Our timing for enrolling them has everything to do with identity and with the current political climate of communities under threat. In order to know where you’re going—what choices you’ll make, what values will ground your actions, the ways you will choose to fight for those values in the world we live in—you need to know who you are. This is true for both adults and children, albeit in different ways. For myself, my desire to stand against religious bigotry means emphasizing the voices of light and love closer to the tradition which raised me. For my children, and for my husband and I on their behalf, that means finally making good on the promises my spouse and I made to each other: to raise them Jewish.

We’ve dabbled in and out of what that means, but with the kids asking to come to church with me, Jewish cemeteries being desecrated and JCCs receiving repeated bomb threats, I finally told my husband that the time had come to stop beating around the bush and enroll them in Jewish religious education. (He might remember the exact order of events differently, and that’s OK.)

We had resisted putting our kids into Jewish religious education. It costs money, which is admittedly no small stumbling block. It’s tough to add one more commitment to a weekend already studded with lessons, activities and play dates.

Our daughters have been attending for about a month, and so far, they love it. It’s amazing what starts to happen when you combine eager, interested children with access to friendly, open education that touches their minds and their spirits.

The school meets on Sunday mornings for two hours and what my kids learn there pepper their play and their song outside of the synagogue. My eldest, 7, has the tune of “Ma Tovu” down pat, but chooses to sing it in the child-friendly rhyme the cantor created for the children’s service during the morning. The mnemonic seems to work, if one doesn’t mind one’s child singing (to the tune of “Rose, Rose, Will I ever see thee wed?”), “My toe’s blue / Dropped a hammer on my shoe”  as a way of working toward “Ma Tovu.”

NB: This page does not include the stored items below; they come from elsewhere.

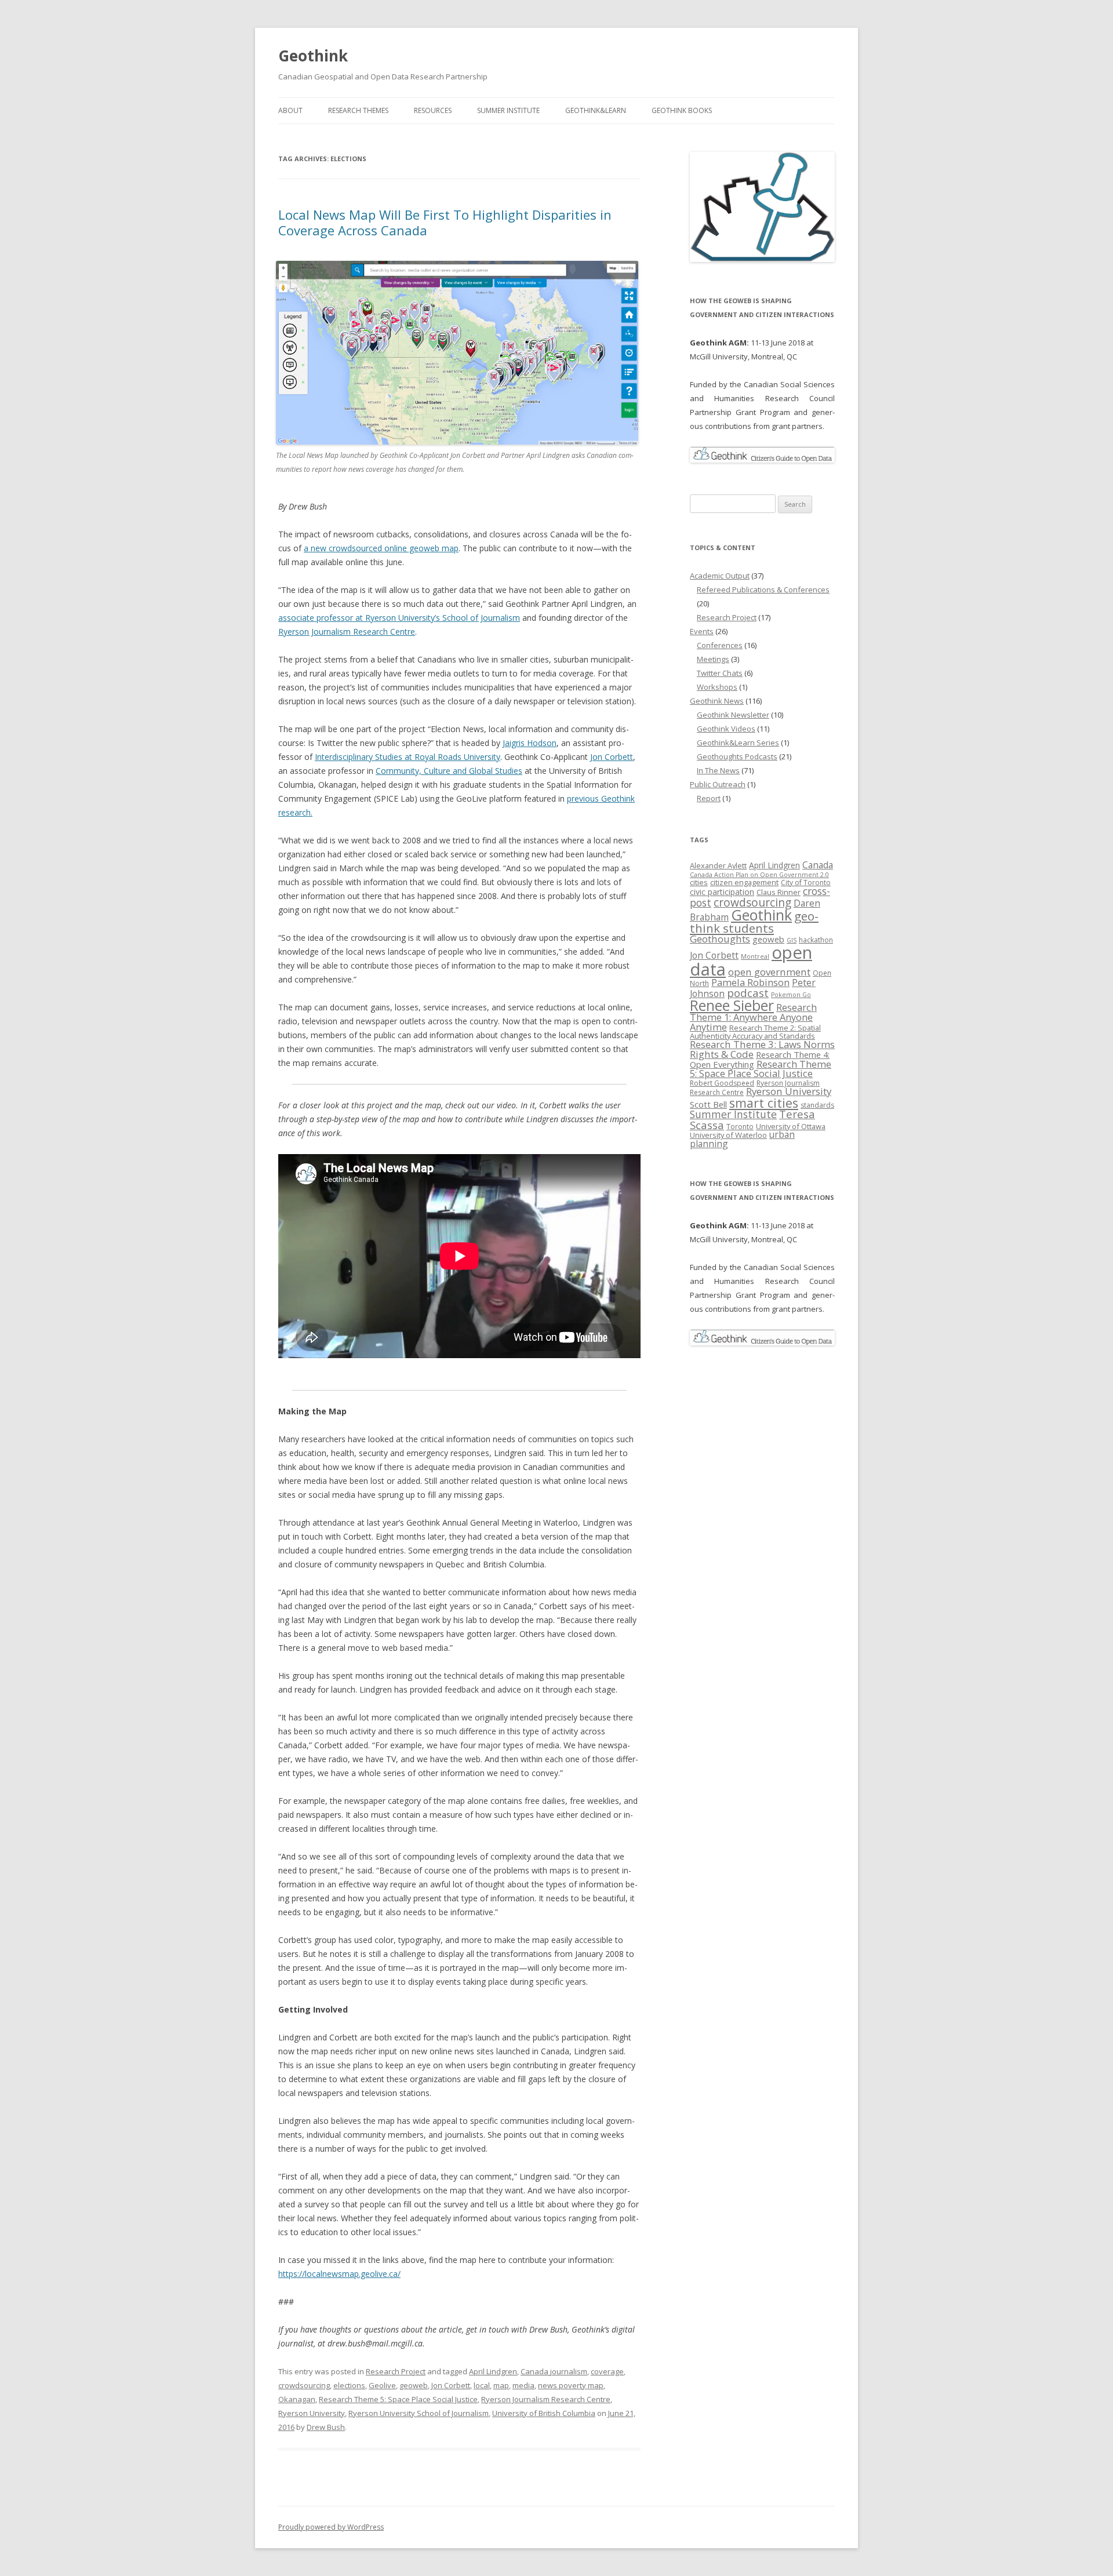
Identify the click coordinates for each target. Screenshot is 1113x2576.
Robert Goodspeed (722, 1083)
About (290, 110)
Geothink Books (682, 110)
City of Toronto (806, 882)
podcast (748, 992)
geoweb (413, 2385)
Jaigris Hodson (529, 742)
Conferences (720, 645)
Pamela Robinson (750, 982)
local (482, 2385)
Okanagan (296, 2399)
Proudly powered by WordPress (331, 2527)
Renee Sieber (732, 1005)
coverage (607, 2371)
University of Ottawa (790, 1126)
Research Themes (358, 110)
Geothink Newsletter (733, 715)
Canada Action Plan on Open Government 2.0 (759, 875)
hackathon (816, 940)
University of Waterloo (728, 1135)
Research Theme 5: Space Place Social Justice (398, 2399)
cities (699, 882)
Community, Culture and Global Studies (449, 770)
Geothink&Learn (595, 110)
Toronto (740, 1126)
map (501, 2385)
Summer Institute (508, 110)
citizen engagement (744, 882)
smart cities (763, 1102)
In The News (718, 770)
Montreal (755, 956)
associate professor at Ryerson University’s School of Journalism (399, 617)
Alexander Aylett (718, 865)
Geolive (382, 2385)
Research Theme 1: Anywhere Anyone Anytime (753, 1017)
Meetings (713, 659)
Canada (817, 864)
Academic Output (720, 575)
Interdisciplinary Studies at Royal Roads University (407, 756)
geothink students (754, 922)
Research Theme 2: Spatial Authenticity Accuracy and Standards (755, 1032)
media (523, 2385)
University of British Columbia (543, 2413)
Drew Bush (326, 2427)
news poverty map (570, 2385)
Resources (433, 110)
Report (709, 798)
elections (349, 2385)
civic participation (722, 891)
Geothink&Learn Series (738, 742)
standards (817, 1105)
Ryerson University (311, 2413)
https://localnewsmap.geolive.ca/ (339, 2273)
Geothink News (717, 701)
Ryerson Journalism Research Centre (346, 631)
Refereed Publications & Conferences (763, 589)
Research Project (395, 2371)
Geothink (313, 55)
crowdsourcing (304, 2385)
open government (769, 971)
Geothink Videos (726, 728)
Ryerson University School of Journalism (418, 2413)
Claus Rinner (778, 892)
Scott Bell (708, 1104)
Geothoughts (720, 938)
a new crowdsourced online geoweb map (381, 548)
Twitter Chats (720, 673)
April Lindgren (493, 2371)
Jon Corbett (611, 756)
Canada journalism (554, 2371)
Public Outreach (717, 784)
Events (702, 631)
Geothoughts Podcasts (737, 756)
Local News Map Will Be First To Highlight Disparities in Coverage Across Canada (445, 222)
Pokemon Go (791, 995)
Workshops (717, 687)
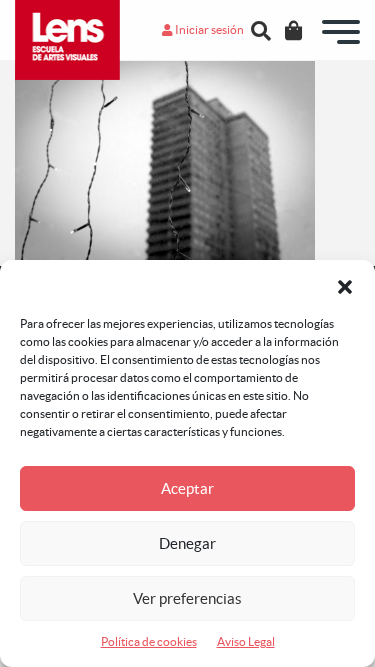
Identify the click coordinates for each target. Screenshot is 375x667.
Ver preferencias (187, 598)
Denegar (187, 543)
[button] (345, 285)
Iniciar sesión (208, 29)
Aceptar (187, 488)
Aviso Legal (246, 641)
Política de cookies (149, 641)
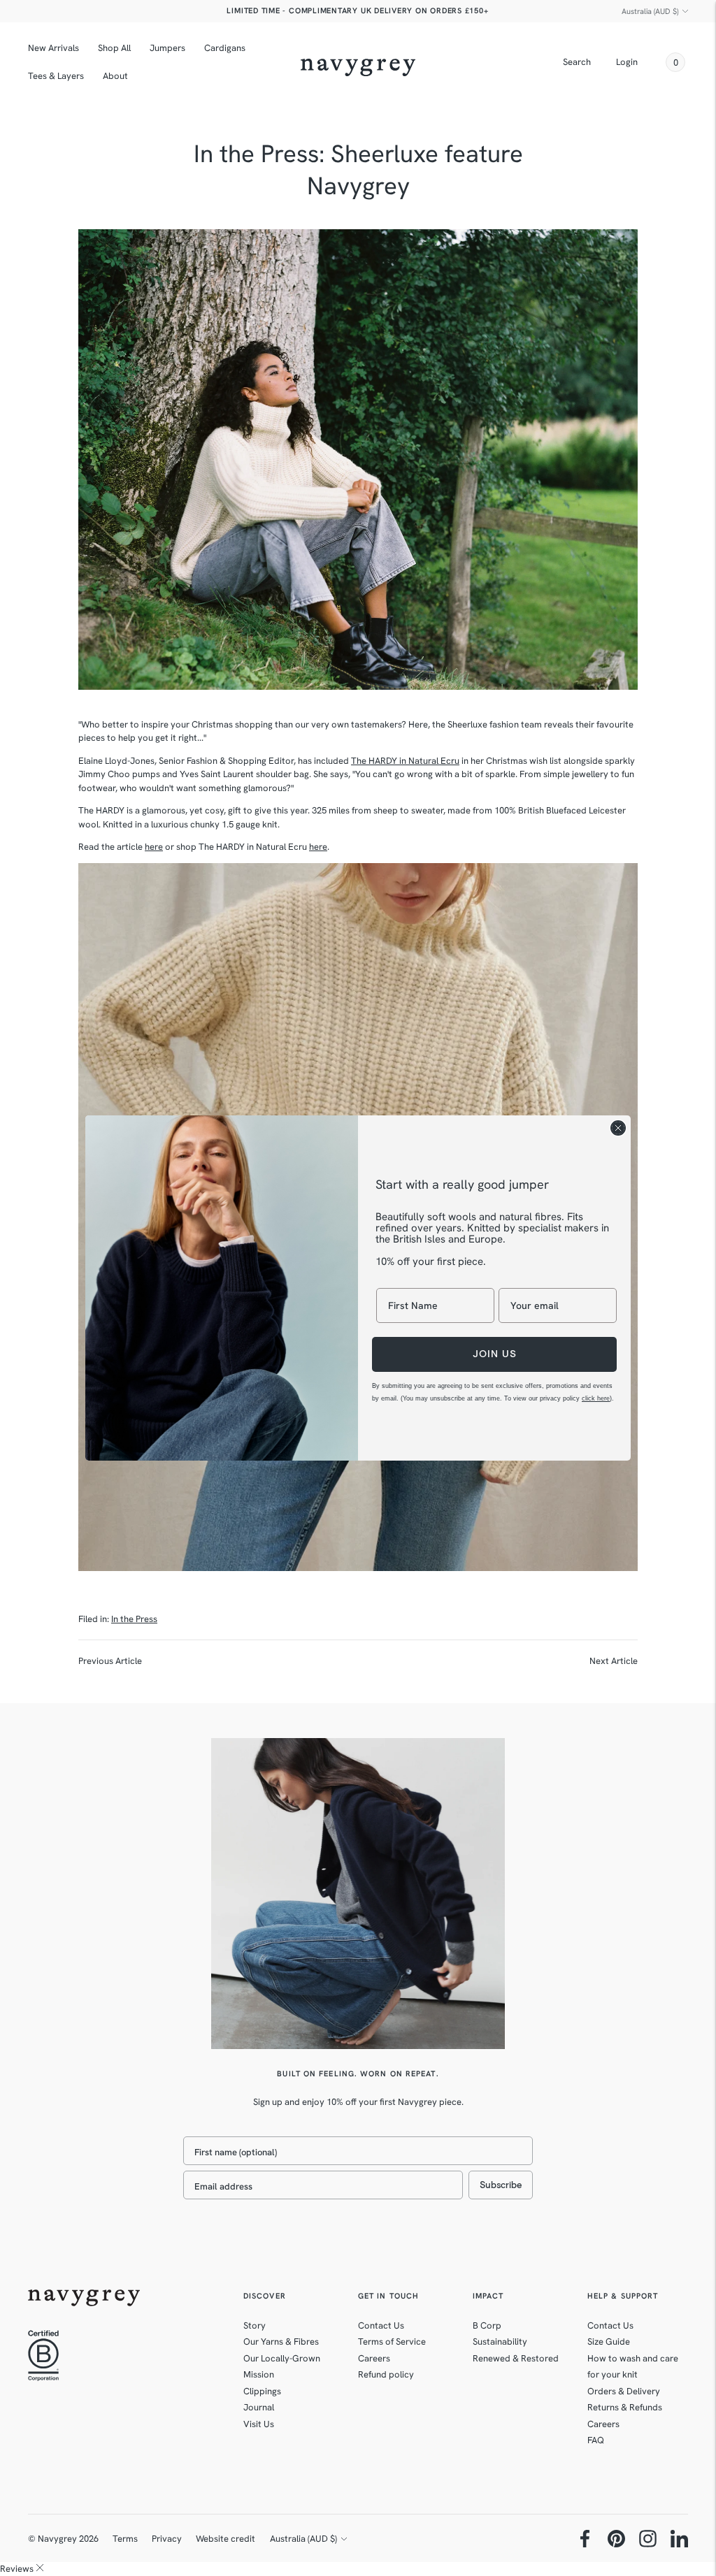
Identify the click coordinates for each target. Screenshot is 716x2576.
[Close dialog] (618, 1128)
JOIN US (495, 1354)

Every week approximately 50 children, ranging from preschoolers to teenagers, gather to sing, pray and learn. The morning begins with a service in the main sanctuary with kids sprawled throughout. Some parents drop their kids off and go run errands; a few sit with their children for the Sunday morning havdalah service that closes Shabbat (a few hours late, but no one is counting).

A young girl, maybe a young teenager, passes out spice jars full of sweet-smelling cinnamon sticks. A dad, whom my husband tells me is converting to Judaism and learning along with his children, carries the havdalah candle around the synagogue. His face is alight and alive with joy. I think back to my recent blog post and feel a pang of some complicated emotion I can’t quite name.

As the dad walks around the sanctuary, all the children stretch their fingers out to the candle as the light reflects off their fingernails. It’s clear that many of them have seen plenty of movies where powerful superheroes or evil emperors wiggle their fingers and power shoots out of their hands. Here it’s the opposite. We wiggle our fingers and bring the empowered peace of Shabbat back into ourselves to carry into the coming week.

After their morning lessons, the kids return to the sanctuary for abbreviated, child-friendly morning prayers. My husband and I peek in the doors. Our daughters are sharing a chair up front. The cantor asks the kids what they are thankful for. “Sisters!” calls out my older daughter; “Owls,” her sister says. No mater the complexities, I’m glad to be there, with my kids and my spouse, singing hymns and choosing love.